Les troupes de Thomas Mulcair ne se tenaient plus de joie à l'annonce de la victoire spectaculaire du NPD en Alberta.

Effectivement, le premier réflexe est de se dire que si des néo-démocrates sont capables de prendre le pouvoir dans une province qui a été pendant 44 ans un château fort conservateur, ma foi, le NPD peut gagner partout ! La victoire de Rachel Notley signifie qu'un nombre incalculable d'électeurs qui avaient voté toute leur vie pour les conservateurs ont tout à coup changé leur fusil d'épaule.

Mais une fois passé le moment d'euphorie, le NPD fédéral se souviendra qu'il n'y a pas si longtemps, plusieurs provinces étaient gouvernées par des néo-démocrates sans que cela influe le moindrement sur le destin du NPD fédéral, alors un tiers-parti sans espoir qui n'aurait jamais rêvé de prendre le pouvoir, même pas de former l'opposition officielle.

En 1975, à titre d'exemple, la Colombie-Britannique, la Saskatchewan et le Manitoba étaient aux mains du NPD et leurs premiers ministres (Dave Barrett, Alan Blakeney, Ed Schreyer) étaient des personnalités dominantes.

En 2000, les néo-démocrates Roy Romanow et Gary Doer régnaient en Saskatchewan et au Manitoba... mais au niveau fédéral, le NPD, éternel perdant, poursuivait son misérable petit bonhomme de chemin. Aujourd'hui, l'Alberta rejoint le Manitoba, néo-démocrate depuis 1999.
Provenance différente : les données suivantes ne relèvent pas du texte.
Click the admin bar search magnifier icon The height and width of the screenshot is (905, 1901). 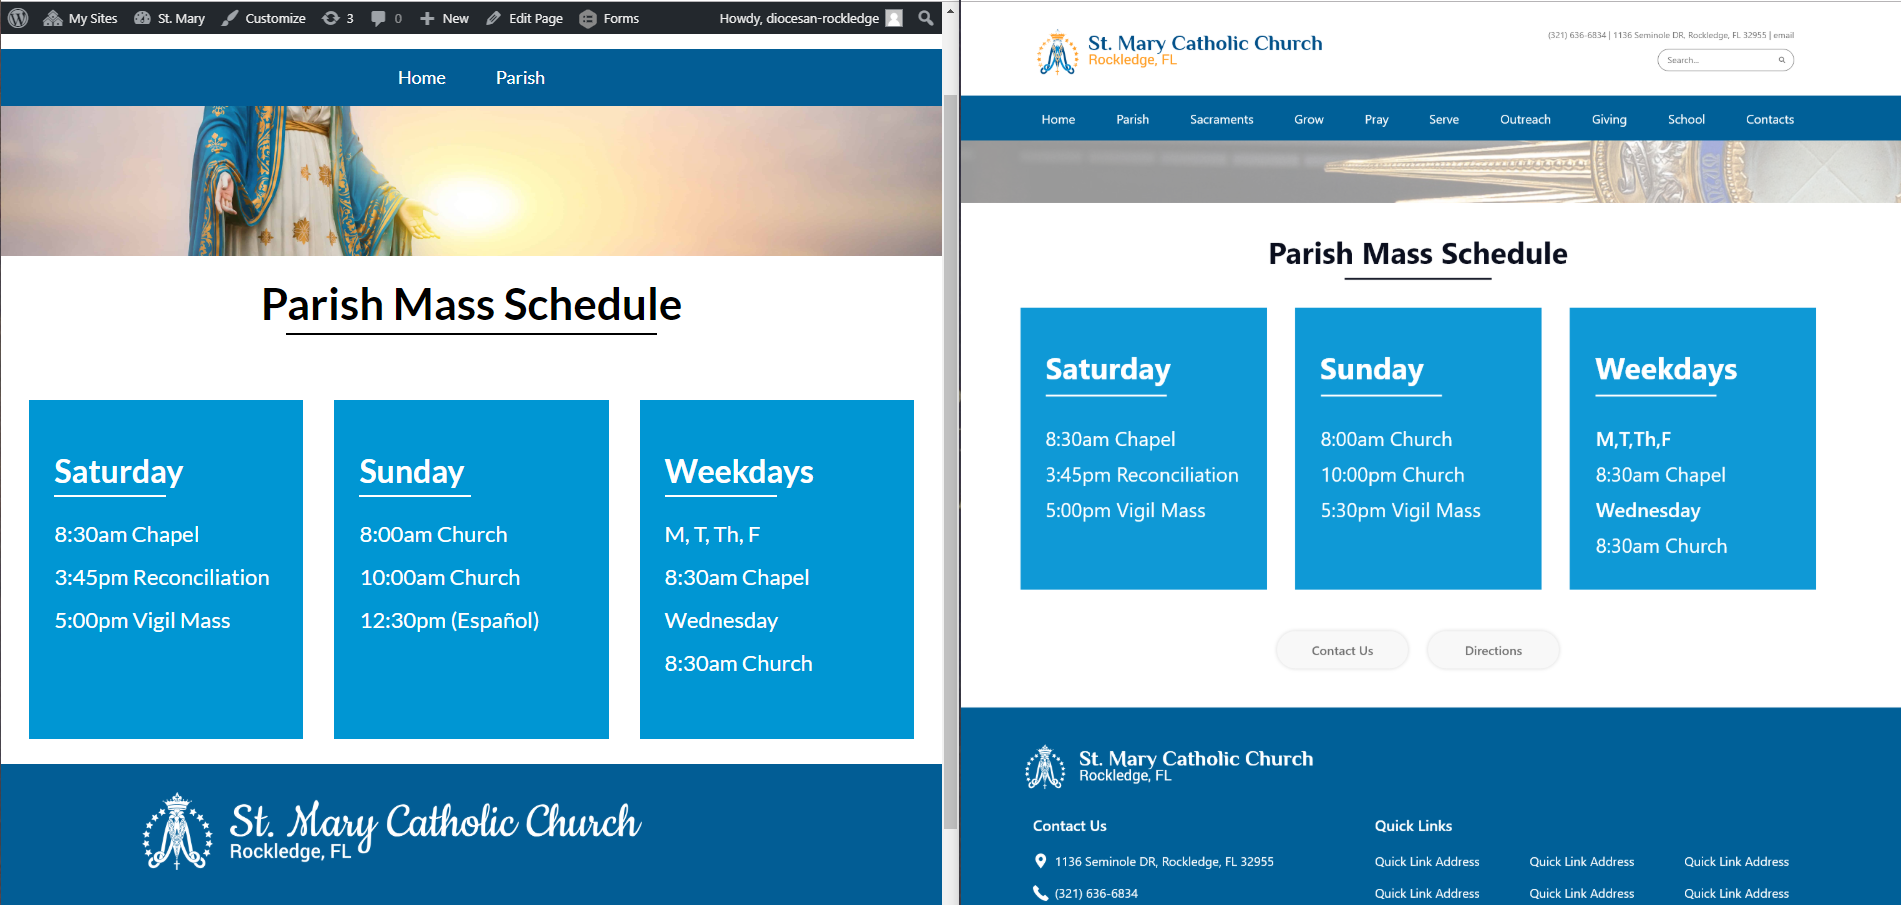pos(926,18)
Le NPD fédéral a historiquement constitué une entité très différente des NPD provinciaux.

Ces derniers ont toujours eu leur identité propre, et calqué leurs programmes sur les besoins et la sensibilité de leurs électeurs provinciaux. Résultat, les NPD provinciaux, qui étaient, au moins dans l'Ouest, des partis de gouvernement, se sont donné des programmes plus modérés que le NPD fédéral.

La disparité a quelque peu changé depuis l'arrivée à la tête du NPD fédéral de Thomas Mulcair, un ancien libéral qui a pris ses distances avec les syndicats qui contrôlaient naguère le NPD, mais chose certaine, la nouvelle première ministre albertaine a piloté un programme fort modéré, qui n'est pas du tout dans la ligne traditionnelle néo-démocrate.
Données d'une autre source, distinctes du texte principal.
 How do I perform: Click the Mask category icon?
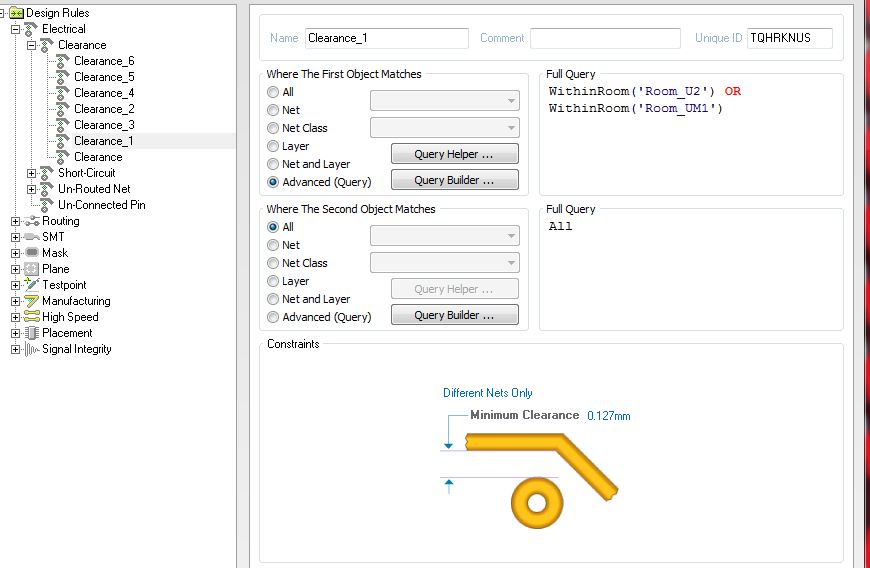tap(31, 253)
Elle ne prône pas de révolution fiscale dans une province où l'impôt sur le revenu est actuellement de... 10 % (sans blague) et qui n'a pas de taxe provinciale sur la consommation. Elle ne fera que quelques ajustements, examinera la question des redevances, haussera légèrement les impôts pour les nantis et les entreprises... rien de bien radical !

Contrairement à M. Mulcair, elle ne s'attaquera pas à l'industrie pétrolière qui fait vivre une grande partie de la population albertaine. Le chef fédéral, quant à lui, ne s'était pas fait d'amis en Alberta quand il était allé à Washington faire campagne contre le projet Keystone, et encore moins quand il a déclaré que le Canada souffrait du « Dutch disease », la force de l'industrie pétrolière nuisant à l'industrie manufacturière de l'Ontario... Avec la baisse du prix du pétrole, la donne a complètement changé, mais on ne doit pas s'attendre à ce que le nouveau gouvernement albertain fasse cause commune avec ses homologues fédéraux. Avec une députation de néophytes et une économie provinciale en décroissance, Mme Notley devra marcher sur des oeufs.

Si l'écrasement des conservateurs albertains est une mauvaise nouvelle pour le gouvernement Harper, c'en est aussi une pour les libéraux de Trudeau. À supposer que la victoire de Rachel Notley se répercute en faveur du NPD au niveau fédéral (ce qui toutefois est loin d'être sûr), cela ferait baisser la cote du PLC, qui joue dans le même bassin électoral que le NPD.

Toute hausse du NPD nuit aux libéraux, et inversement. Que cela leur plaise ou non, les deux partis d'opposition sont dans une dynamique de vases communicants... ce qui, au final, pourrait faire le jeu du gouvernement Harper.